In this research, the items showing changes in results differed between pharmacists and SPD members. However, the gaze rate for “medicines” was approximately 45% and equal between the two subject groups. Additionally, both groups had the greatest pupil diameter at “picking.” It was conjectured that SPD members had more clearly defined items to check when picking, compared to pharmacists. This may have possibly led to a lower chance of dispensing errors being introduced by SPD members. This result is consistent with the results of the investigation concerning error events. It is thought that SPD members and the automatic dispensing system would make fewer mistakes than pharmacists when performing a picking, which would lead to a decrease in dispensing errors. However, when SPD members become well-versed in the picking process, they may conceivably picking medicines without checking the shelf locations on the picking list. This would then result in similar errors made by pharmacists. Maintaining the flow when checking “shelf location” to “picking” is also thought to be important, these results suggest that gazing on several items while performing a picking by pharmacist are most closely linked to mistakes by attention loose. Accordingly, if pharmacists adapt prescription inspection prior to the picking process, such mistake may be averted. In the future, as well as the picking, it is necessary to investigate factors concerning medical incidents prevention in various viewpoints, such as powders dispensing, injections dispensing, the medicine inspection and so on.

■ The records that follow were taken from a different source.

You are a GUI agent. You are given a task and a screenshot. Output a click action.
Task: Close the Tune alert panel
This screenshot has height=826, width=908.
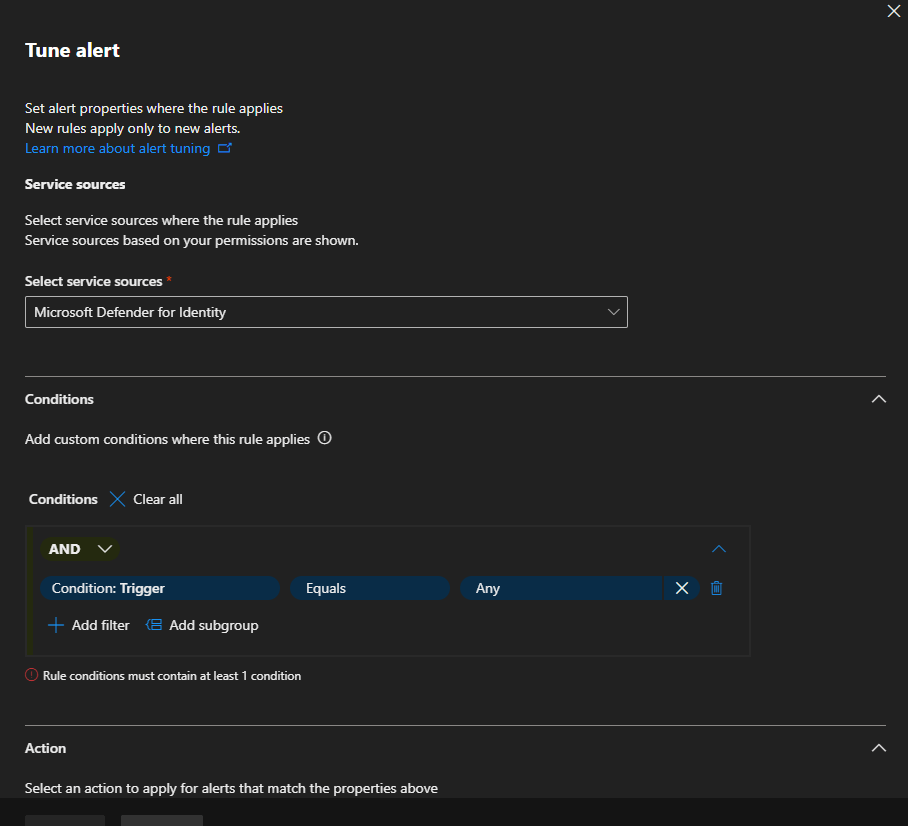[x=893, y=12]
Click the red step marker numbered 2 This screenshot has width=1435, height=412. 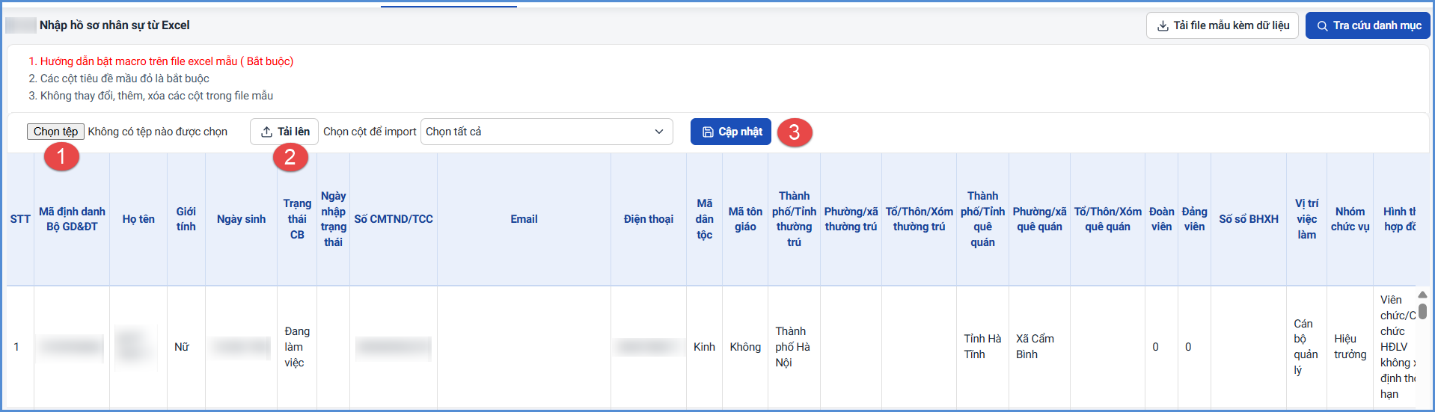point(290,157)
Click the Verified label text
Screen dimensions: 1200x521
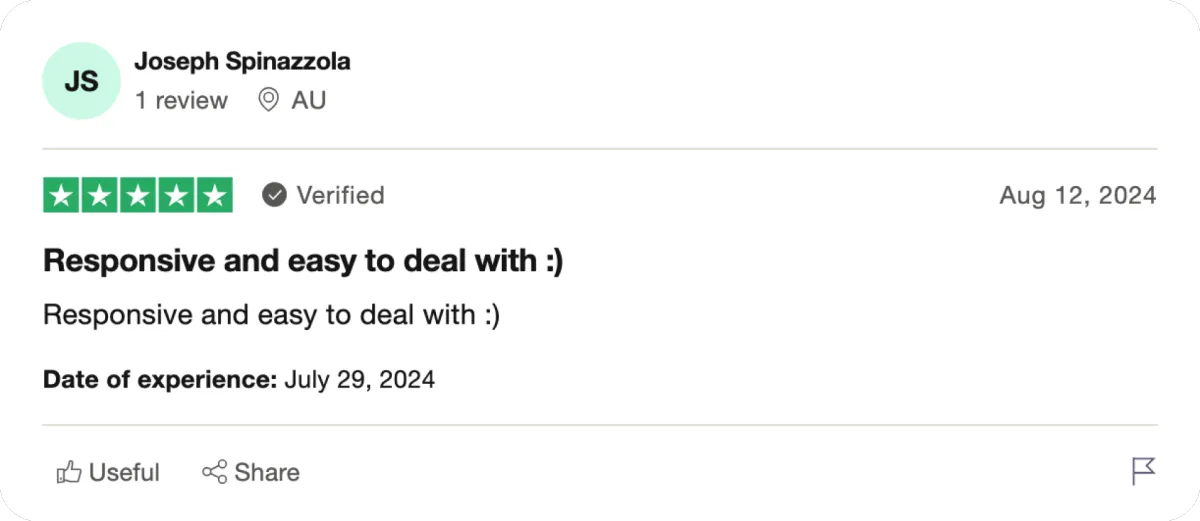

Across the entire Department of Pharmacy, Aichi Medical University, 3 - 6 medical incidents occur each year, while 15 - 20 dispensing errors occur each month. Although human error cannot be completely eradicated, the importance of inspecting is once again recognized, as some picking mistakes occurred where patients were handed the wrong medicine (despite approximately 3.3% being prevented at medicine inspection). Furthermore, these results suggest that the process of picking is not a mandatory requirement of pharmacists during the action of dispensing. Instead, SPD members, pharmacy assistants, or automatic dispensing devices and the like, could serve as substitutes for this operation. It is suggested that pharmacists should spend more time and effort on prescription inspection, medicines checking and dosing operations.
We would like to thank the pharmacy staff of the Department of Pharmacy, Aichi Medical University Hospital who cooperated in this study.